Real Time Raytracer

January 9, 2014 by BitHack

~~Raytrace4.cpp (With Multi-Threading)~~

Warning, there is a massive bug in the multithreaded version above code that went un-noticed since I was developing using an optimized release build. Thankfully, my colleague discovered it when trying to build the demo. See the above post for a fixed and improved version.

Simple Raytracer

January 8, 2014 by BitHack

Raytrace.cpp

Raytrace2.cpp (with plane intersection)

The start of a very simple raytracer.

Spinning Cube Demo

January 8, 2014 by BitHack

A simple example of 3D point rotation and projection done in software.
SpinningCube.cpp

LiteGame – Module System – Part 1

December 16, 2013 by BitHack

My first focus for LiteGame engine is the most broad kind of architecture, that of modules. When I talk about modules I
reffer to things like the renderer, the sound system, sprite library, entity factory, etc. The peices of code who’s job
is to manage a specific area of work.

A common pattern that I see in my programs is that many modules need their code to be executed in three main stages of
the application:

At startup       …onInit()
Once per frame   …onTick()
and before exit   …onFree()

In the past I have organized things loosely as follows:

#include "module1.h"
#include "module2.h"
// entry point
main( )
{
    // initalise modules
    module1_onInit( );
    module2_onInit( );
    // main game loop
    while ( game_is_running )
    {
        // update all modules
        module1_onTick( );
        module2_onTick( );
    }
    // release modules
    module1_onFree( );
    module2_onFree( );
}

It dawned on me when starting this engine that this is realy a very ugly structure.
Everytime we add a new module, we have to make changes to this file in four places. On top of that,
we drag the header of each module into our main file, in order to access three of its functions.
Things become more complex still when we start locking the framerate, and load balancing these modules.

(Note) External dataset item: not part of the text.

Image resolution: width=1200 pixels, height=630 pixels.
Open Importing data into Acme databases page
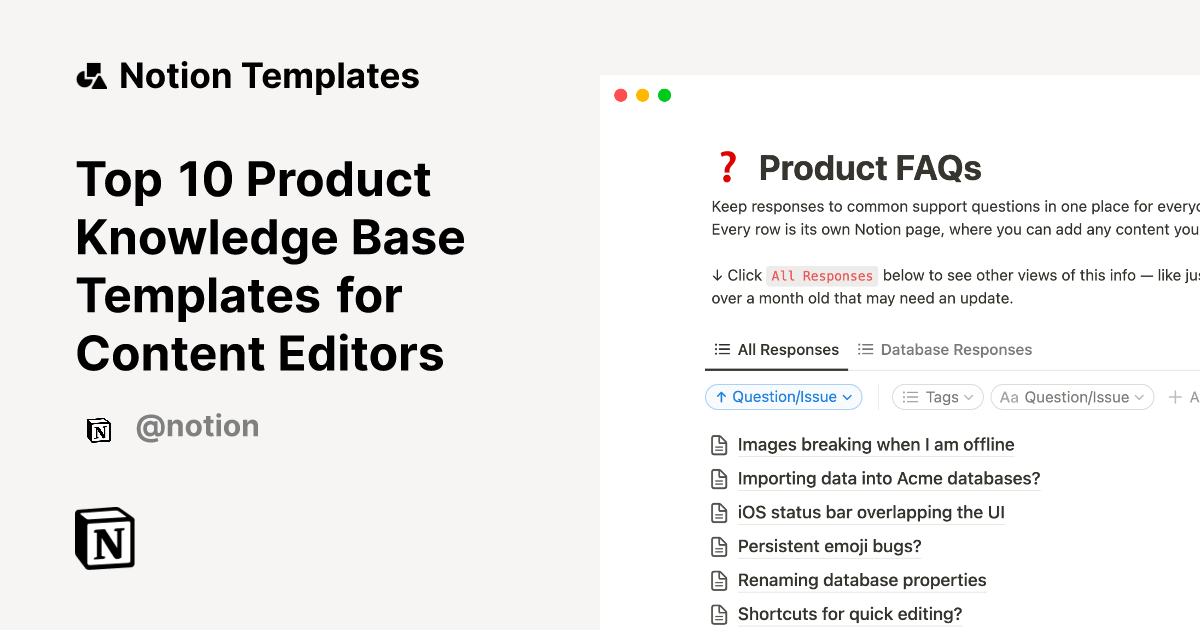(x=889, y=478)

A nice solution would be to have some manager that can look after our collection of modules, and call their
functions at the correct times. This also seems like a good place to insert timing code, so that we
can ensure that onTick() can be called at a set rate, giving us a constant tickrate.

An obstacle presents itself, as to how we register these modules at compile time, without any
one centralised point to explicitly register them. I will present a solution, but please write to me if you
know any others, I would love to hear about them.

A nice solution is to (ab)use the way C++ initalizes static data, to execute code that will register
each module before the program even reaches main(). Observe the following:

struct sRegisterModule
{
    sRegisterModule( void (*onInit), void (*onTick), void (*onFree) )
    {
        module_add( onInit, onTick, onFree );
    }
};

Here we see a class that has only one method, a custom constructor that takes our module entry points as parameter.
When this module is contructed it will pass these functions to the module manager which will register a module, properly.

This doesnt seem all together so usefull until we see what happens when we include the following code inside of our module:

static sRegisterModule module1( module1_onInit, module1_onTick, module1_onFree );

Since module1 is a custom type, global static variable the compiler has to construct it at program launch. Thus the constructor
is executed, and our parameters are passed to the module_add() function. Thus we have found a smart way to give details about our
modules to the module manager in a distributed way.

Then our main() function can be reformed as follows:

#include "module.h"

main()
{
    module_initAll();
    while( game_is_running )
    {
        module_tick();
    }
    module_freeAll();
}

With this system a module is completely self contained, and simply needs to pull in the module manager library. As far as I can see this is a nice basis to structure farther developments to the engine.

Creating an open source game engine

December 14, 2013 by BitHack

As I write this Ludum Dare 28 is underway, and unfortunately I am not taking part. I planned to, I wanted to, but I have had a terrible cold for the last few days, and all of my energy has been zapped from me. It struck me that writing a game from scratch in C++ for Ludum dare is fairly hardcore, even with the likes of SDL to make things easier. What would have been nice is a simple engine to take the pressure off me, so what little strength I have I could have put into just making a game.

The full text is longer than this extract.